画像: 加工室にて。 大平は、思い描く構想に必要なパーツが頭に浮かんだとき、自らの手でサンプルをいくつも試作するという

加工室にて。
大平は、思い描く構想に必要なパーツが頭に浮かんだとき、自らの手でサンプルをいくつも試作するという

 高校では物理部天文班に所属し、卒業後は日本大学理工学部で機械工学を学んだ。もちろん青春はプラネタリウムとともにあった。その集大成が「アストロライナー」。1991年当時、個人では製作不可能と言われていたレンズ投影式プラネタリウムである。
「大学は結局、1年間休学しちゃったんですよ。アルバイトして製作費を稼がなきゃならないし、製作そのものに時間がかかりますからね。川崎の自宅から千葉にある大学のキャンパスまで総武線で通っていたんですが、時間がもったいないんで、なりふりかまわず電車内で部品を削ったりして。今思えば周りの乗客はすごく迷惑だったでしょうね(笑)。

 アルバイトはいろいろやりました。コンビニ、ガソリンスタンド、塾講師。そしてスイッチング電源のメーカーでのアルバイト。これが良かったんです。大田区の『イーター電機工業』という会社で、プラネタリウムの電源回路に関する情報、知識、部品がずらりと揃っていて……もうパラダイスでした(笑)。社長さんがとても良くしてくれましてね。レポートを出せば、仕事が終わった後は、工場の設備と部品を使って自由に研究していいと言ってくれて」

 そうして完成した「アストロライナー」は、大学の文化祭で発表された。製作費は約250万円。その金額は大学時代に稼いだアルバイト代のほぼすべてである。言葉にしてしまえば簡単だが、はたしてそんな学生は今いるのだろうか。自分の好きなことに対する身の投じ方、没入の深さが、大平貴之という人物の凄みである。
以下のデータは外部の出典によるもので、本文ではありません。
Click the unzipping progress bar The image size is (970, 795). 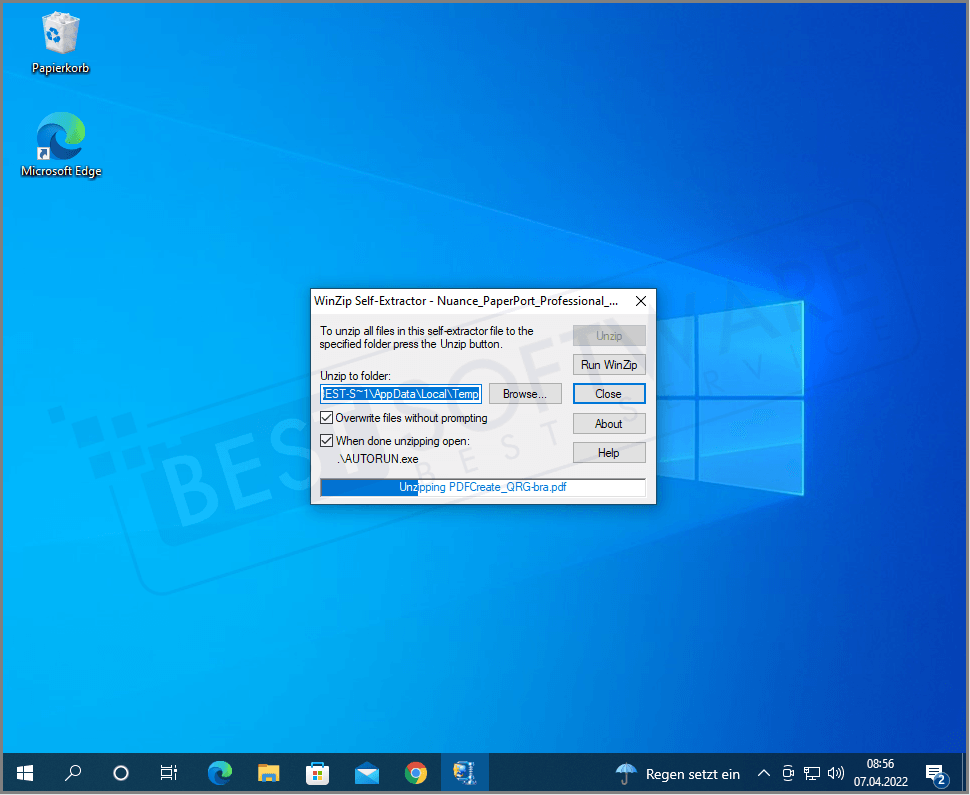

「ソニーに就職してからも、個人でプラネタリウム製作は続けていました。周りからは『社会人になったら忙しくて無理だ』と言われていたのですが、これが違うんですね。なにせ給料が月々20万円くらい入る。学生時代は1つ1万円の部品がどうしても買えなかったけど、買えるようになる。これは素晴らしいなと(笑)」
 社会人一年目ならばたいていの人間は仕事で一杯いっぱいになってしまうところだが、どうも大平の思考回路は多少、普通の人間と異なるようだ。資金が潤沢(?)になったことで、さらに精度の高いプラネタリウムが作れると考えたのである。

画像1: 大平技研の会議室内で、「MEGASTAR-Ⅱ」で投影した天の川のプラネタリウム。 どこにでもあるような会議室が、一瞬で無限の星の世界へと変わる

大平技研の会議室内で、「MEGASTAR-Ⅱ」で投影した天の川のプラネタリウム。
どこにでもあるような会議室が、一瞬で無限の星の世界へと変わる

 1998年には、ついに投影する星の数が170万個という、従来のプラネタリウムの常識を大きく超えた「MEGASTAR(メガスター)」をロンドンで発表する。このとき大平は28歳。ちょうどその頃、所属していた部署がプロジェクトを終えて解散。少しずつ、自分のMAGASTARへの仕事の問い合わせが増え、進路について考え始めた大平が上司にプラネタリウム作りのことを話すと、一転、社内プロジェクトとして進行することになった。が、結局うまくいかず2003年にソニーを退社した大平は、プラネタリウム・クリエーターとして独立する。